Print every one of the records below word for word, keeping each line unchanged.

▶ Dataset rows
******
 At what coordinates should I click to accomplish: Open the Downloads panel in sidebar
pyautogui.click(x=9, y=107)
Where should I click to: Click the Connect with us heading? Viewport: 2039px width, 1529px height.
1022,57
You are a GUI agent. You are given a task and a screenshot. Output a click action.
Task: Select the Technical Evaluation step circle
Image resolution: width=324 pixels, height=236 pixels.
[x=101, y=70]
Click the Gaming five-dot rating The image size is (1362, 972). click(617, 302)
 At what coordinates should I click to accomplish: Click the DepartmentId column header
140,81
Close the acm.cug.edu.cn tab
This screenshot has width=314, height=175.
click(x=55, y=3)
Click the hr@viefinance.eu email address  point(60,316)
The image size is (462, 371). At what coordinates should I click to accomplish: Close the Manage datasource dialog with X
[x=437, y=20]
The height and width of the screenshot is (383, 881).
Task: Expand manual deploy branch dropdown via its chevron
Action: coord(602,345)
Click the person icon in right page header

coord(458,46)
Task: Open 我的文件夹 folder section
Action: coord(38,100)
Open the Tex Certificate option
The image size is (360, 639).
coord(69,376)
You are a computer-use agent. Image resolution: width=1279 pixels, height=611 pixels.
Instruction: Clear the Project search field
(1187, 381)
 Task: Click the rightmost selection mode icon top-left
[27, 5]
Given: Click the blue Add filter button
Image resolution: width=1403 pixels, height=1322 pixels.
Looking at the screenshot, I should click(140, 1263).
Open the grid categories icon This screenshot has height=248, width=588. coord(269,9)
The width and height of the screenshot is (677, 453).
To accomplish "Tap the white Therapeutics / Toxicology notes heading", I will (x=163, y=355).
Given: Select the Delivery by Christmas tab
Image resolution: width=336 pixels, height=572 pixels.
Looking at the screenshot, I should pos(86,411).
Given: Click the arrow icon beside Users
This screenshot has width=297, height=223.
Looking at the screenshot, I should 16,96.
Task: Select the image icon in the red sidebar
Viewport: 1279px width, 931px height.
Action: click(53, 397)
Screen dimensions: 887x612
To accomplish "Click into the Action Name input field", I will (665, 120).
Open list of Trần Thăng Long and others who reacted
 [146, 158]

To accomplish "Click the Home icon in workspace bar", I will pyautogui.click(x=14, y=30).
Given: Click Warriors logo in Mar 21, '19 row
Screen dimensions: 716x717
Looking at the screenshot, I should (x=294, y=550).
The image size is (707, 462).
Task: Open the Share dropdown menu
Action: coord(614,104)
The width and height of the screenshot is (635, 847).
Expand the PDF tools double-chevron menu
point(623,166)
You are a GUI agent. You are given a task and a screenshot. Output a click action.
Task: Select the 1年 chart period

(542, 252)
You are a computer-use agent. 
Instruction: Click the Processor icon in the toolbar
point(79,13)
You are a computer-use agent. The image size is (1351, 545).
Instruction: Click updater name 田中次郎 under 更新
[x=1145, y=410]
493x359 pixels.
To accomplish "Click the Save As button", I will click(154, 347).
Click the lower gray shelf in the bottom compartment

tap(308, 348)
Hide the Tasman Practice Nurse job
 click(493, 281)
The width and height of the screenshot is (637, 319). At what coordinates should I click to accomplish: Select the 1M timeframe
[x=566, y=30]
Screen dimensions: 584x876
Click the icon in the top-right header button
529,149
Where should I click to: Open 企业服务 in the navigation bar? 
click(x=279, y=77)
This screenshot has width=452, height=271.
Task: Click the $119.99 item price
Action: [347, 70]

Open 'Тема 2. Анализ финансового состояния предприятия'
******
▶ EXERCISE OUTPUT
 At what coordinates should I click to accomplish: Open the Downloads panel in sidebar
pyautogui.click(x=9, y=107)
Where should I click to: Click the Connect with us heading? Viewport: 2039px width, 1529px height.
1022,57
You are a GUI agent. You are given a task and a screenshot. Output a click action.
Task: Select the Technical Evaluation step circle
Image resolution: width=324 pixels, height=236 pixels.
[x=101, y=70]
Click the Gaming five-dot rating The image size is (1362, 972). click(617, 302)
 At what coordinates should I click to accomplish: Click the DepartmentId column header
140,81
Close the acm.cug.edu.cn tab
This screenshot has width=314, height=175.
click(x=55, y=3)
Click the hr@viefinance.eu email address  point(60,316)
The image size is (462, 371). At what coordinates should I click to accomplish: Close the Manage datasource dialog with X
[x=437, y=20]
The height and width of the screenshot is (383, 881).
Task: Expand manual deploy branch dropdown via its chevron
Action: coord(602,345)
Click the person icon in right page header

coord(458,46)
Task: Open 我的文件夹 folder section
Action: coord(38,100)
Open the Tex Certificate option
The image size is (360, 639).
coord(69,376)
You are a computer-use agent. Image resolution: width=1279 pixels, height=611 pixels.
Instruction: Clear the Project search field
(1187, 381)
 Task: Click the rightmost selection mode icon top-left
[27, 5]
Given: Click the blue Add filter button
Image resolution: width=1403 pixels, height=1322 pixels.
Looking at the screenshot, I should click(140, 1263).
Open the grid categories icon This screenshot has height=248, width=588. coord(269,9)
The width and height of the screenshot is (677, 453).
To accomplish "Tap the white Therapeutics / Toxicology notes heading", I will (x=163, y=355).
Given: Select the Delivery by Christmas tab
Image resolution: width=336 pixels, height=572 pixels.
Looking at the screenshot, I should pos(86,411).
Given: Click the arrow icon beside Users
This screenshot has width=297, height=223.
Looking at the screenshot, I should 16,96.
Task: Select the image icon in the red sidebar
Viewport: 1279px width, 931px height.
Action: click(53, 397)
Screen dimensions: 887x612
To accomplish "Click into the Action Name input field", I will (665, 120).
Open list of Trần Thăng Long and others who reacted
 [146, 158]

To accomplish "Click the Home icon in workspace bar", I will pyautogui.click(x=14, y=30).
Given: Click Warriors logo in Mar 21, '19 row
Screen dimensions: 716x717
Looking at the screenshot, I should (x=294, y=550).
The image size is (707, 462).
Task: Open the Share dropdown menu
Action: coord(614,104)
The width and height of the screenshot is (635, 847).
Expand the PDF tools double-chevron menu
point(623,166)
You are a GUI agent. You are given a task and a screenshot. Output a click action.
Task: Select the 1年 chart period

(542, 252)
You are a computer-use agent. 
Instruction: Click the Processor icon in the toolbar
point(79,13)
You are a computer-use agent. The image size is (1351, 545).
Instruction: Click updater name 田中次郎 under 更新
[x=1145, y=410]
493x359 pixels.
To accomplish "Click the Save As button", I will click(154, 347).
Click the lower gray shelf in the bottom compartment

tap(308, 348)
Hide the Tasman Practice Nurse job
 click(493, 281)
The width and height of the screenshot is (637, 319). At what coordinates should I click to accomplish: Select the 1M timeframe
[x=566, y=30]
Screen dimensions: 584x876
Click the icon in the top-right header button
529,149
Where should I click to: Open 企业服务 in the navigation bar? 
click(x=279, y=77)
This screenshot has width=452, height=271.
Task: Click the $119.99 item price
Action: [347, 70]

Open 'Тема 2. Анализ финансового состояния предприятия'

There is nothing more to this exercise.